··· DOCUMENT SEGMENT ···
Jessica Capshaw

TV Guide
September 18, 1999

"Jess for Laughs" by Mary Murphy 

No Crowns Please, for Odd Man Out 's Jessica Capshaw, the Daughter of Hollywood Royalty Who is Anything But a Princess

By all rights, Jessica Capshaw could be a real Hollywood brat.  She's beautiful, 22 years old, has a good job on a new network comedy and enjoys the kind of industry connections that would set other actresses her age weeping with envy.  Dinner with Steven Spielberg?  Just say when.

But the daughter of actress Kate Capshaw (and stepdaughter of Spielberg, Kate's husband and the most powerful director in Hollywood) seems unfazed by it all.  She drives her own car (a sports utility vehicle) to the set of ABC's Odd Man Out (Fridays, 9:30 P.M./ET).  She fetches her own diet colar, even picking one up for a guest.  She has not entourage and emphatically dismisses a publicist's offer to sit in during the interview for this article.

"For what purpose?" laughs the Brown University graduate as she sits cross-legged on a sofa in her dressing room on the Warner Bros. lot.  "I'm not afraid.  If I fall on my face, I'll just get up and wipe my knees off and go on."

Capshaw learned her Hollywood survival techniques from her mother.  "She has such a great sense of humor about herself," the younger Capshaw says.  "She doesn't have to take everything so seriously.  She taught me to laugh things off."
··· SOURCE MATERIAL ···
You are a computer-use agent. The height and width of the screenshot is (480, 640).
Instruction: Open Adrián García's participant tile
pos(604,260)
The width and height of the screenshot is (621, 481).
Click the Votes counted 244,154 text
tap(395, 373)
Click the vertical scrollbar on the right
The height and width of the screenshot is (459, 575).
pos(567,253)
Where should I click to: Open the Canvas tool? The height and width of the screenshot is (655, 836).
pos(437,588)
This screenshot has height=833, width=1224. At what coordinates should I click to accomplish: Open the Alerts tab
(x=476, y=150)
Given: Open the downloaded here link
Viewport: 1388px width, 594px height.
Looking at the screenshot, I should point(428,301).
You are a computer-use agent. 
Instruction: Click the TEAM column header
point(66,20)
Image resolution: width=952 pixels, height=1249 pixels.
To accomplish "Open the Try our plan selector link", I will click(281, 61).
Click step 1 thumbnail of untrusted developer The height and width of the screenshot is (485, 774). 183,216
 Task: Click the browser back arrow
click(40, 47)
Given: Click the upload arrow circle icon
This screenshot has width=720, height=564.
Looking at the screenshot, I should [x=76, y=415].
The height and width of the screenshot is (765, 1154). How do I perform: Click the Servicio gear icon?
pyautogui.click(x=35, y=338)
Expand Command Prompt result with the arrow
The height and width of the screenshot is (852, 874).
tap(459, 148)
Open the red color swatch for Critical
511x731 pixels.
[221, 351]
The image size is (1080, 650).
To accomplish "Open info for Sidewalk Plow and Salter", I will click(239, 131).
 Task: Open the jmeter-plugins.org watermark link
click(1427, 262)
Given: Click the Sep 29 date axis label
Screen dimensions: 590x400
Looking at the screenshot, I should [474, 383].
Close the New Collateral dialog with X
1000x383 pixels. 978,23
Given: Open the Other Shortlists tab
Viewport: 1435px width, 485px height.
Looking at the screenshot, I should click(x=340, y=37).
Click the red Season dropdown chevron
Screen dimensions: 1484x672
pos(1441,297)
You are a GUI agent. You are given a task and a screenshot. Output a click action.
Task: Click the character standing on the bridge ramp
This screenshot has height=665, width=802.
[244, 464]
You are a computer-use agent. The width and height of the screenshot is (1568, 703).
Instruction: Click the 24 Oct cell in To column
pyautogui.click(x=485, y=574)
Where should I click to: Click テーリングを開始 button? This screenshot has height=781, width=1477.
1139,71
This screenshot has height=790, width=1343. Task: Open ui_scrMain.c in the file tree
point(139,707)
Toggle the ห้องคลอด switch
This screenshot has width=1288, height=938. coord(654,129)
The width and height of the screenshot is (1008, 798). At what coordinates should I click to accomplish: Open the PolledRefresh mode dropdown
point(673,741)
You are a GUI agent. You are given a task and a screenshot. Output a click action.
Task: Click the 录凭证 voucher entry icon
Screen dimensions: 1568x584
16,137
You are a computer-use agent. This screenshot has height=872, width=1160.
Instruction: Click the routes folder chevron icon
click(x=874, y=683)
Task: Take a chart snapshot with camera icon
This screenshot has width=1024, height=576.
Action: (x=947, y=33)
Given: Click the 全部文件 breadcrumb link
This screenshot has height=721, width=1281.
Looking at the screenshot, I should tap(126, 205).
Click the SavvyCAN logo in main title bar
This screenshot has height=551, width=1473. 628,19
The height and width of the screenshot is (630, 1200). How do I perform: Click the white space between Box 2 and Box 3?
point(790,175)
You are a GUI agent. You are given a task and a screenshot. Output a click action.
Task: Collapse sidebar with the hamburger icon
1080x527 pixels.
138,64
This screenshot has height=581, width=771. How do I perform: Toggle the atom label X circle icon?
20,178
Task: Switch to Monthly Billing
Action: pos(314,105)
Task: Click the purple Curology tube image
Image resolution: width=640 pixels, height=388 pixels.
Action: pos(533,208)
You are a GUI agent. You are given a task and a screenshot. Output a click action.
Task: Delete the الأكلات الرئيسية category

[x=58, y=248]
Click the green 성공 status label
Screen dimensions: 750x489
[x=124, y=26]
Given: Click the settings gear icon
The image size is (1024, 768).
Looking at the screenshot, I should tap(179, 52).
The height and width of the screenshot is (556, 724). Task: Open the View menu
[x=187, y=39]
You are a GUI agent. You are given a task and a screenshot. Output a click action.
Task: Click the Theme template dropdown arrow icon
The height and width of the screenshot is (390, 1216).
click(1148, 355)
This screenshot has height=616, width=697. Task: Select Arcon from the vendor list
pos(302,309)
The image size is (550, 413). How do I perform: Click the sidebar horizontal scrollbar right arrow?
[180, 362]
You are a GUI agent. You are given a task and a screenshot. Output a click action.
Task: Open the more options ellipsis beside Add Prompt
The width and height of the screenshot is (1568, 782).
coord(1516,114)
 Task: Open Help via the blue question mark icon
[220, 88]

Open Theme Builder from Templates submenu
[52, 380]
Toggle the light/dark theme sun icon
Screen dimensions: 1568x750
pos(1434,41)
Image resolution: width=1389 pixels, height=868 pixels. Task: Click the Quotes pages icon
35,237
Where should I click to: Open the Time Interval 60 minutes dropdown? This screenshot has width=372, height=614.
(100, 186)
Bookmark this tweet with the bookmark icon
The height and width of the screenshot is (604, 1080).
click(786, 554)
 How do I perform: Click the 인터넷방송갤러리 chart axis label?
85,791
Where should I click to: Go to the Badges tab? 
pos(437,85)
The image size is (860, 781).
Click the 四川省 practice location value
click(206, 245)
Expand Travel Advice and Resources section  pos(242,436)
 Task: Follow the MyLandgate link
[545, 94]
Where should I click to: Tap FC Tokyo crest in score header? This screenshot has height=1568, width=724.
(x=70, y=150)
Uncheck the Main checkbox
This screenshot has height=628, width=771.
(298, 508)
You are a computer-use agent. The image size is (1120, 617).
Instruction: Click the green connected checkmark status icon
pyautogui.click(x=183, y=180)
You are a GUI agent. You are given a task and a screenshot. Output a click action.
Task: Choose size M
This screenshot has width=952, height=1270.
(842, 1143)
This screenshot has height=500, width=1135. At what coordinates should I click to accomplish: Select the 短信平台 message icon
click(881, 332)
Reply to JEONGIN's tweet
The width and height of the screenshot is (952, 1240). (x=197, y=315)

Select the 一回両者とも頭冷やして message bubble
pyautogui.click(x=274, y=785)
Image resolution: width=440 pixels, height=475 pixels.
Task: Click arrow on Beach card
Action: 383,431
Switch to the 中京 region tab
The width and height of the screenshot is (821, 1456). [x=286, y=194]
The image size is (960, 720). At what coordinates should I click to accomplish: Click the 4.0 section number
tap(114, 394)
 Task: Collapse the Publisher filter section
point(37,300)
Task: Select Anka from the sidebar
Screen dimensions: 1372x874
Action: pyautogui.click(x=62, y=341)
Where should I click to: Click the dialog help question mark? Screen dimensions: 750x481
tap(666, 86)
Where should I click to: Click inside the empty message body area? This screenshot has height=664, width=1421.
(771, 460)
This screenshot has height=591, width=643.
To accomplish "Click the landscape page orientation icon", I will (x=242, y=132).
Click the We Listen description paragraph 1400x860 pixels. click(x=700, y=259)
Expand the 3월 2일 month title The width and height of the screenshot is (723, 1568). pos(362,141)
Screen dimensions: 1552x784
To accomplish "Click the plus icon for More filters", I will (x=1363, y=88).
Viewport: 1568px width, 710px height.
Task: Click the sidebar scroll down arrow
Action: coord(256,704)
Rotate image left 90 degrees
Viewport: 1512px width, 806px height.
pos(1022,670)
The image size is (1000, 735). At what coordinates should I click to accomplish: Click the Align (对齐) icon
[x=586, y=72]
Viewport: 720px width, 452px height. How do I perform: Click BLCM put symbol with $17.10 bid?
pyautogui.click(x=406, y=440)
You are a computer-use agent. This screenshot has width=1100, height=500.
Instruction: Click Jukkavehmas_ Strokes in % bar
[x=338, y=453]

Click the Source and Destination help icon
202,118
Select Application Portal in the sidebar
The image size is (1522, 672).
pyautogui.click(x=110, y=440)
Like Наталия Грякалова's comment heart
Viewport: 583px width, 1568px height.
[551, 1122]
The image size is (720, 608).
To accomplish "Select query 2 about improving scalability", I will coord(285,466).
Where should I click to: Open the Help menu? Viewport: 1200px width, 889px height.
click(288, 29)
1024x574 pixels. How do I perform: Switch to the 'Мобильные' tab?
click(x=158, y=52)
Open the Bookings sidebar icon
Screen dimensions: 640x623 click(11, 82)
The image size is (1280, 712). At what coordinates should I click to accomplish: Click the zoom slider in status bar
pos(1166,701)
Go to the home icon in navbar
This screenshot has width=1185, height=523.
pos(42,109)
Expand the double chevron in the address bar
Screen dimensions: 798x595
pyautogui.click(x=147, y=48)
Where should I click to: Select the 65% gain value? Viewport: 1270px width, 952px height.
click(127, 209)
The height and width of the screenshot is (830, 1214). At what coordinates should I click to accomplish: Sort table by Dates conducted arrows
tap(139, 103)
···
Please copy the stretch of the Jessica Capshaw article from "No Crowns Please, for" through "for this article." word for word.

No Crowns Please, for Odd Man Out 's Jessica Capshaw, the Daughter of Hollywood Royalty Who is Anything But a Princess

By all rights, Jessica Capshaw could be a real Hollywood brat.  She's beautiful, 22 years old, has a good job on a new network comedy and enjoys the kind of industry connections that would set other actresses her age weeping with envy.  Dinner with Steven Spielberg?  Just say when.

But the daughter of actress Kate Capshaw (and stepdaughter of Spielberg, Kate's husband and the most powerful director in Hollywood) seems unfazed by it all.  She drives her own car (a sports utility vehicle) to the set of ABC's Odd Man Out (Fridays, 9:30 P.M./ET).  She fetches her own diet colar, even picking one up for a guest.  She has not entourage and emphatically dismisses a publicist's offer to sit in during the interview for this article.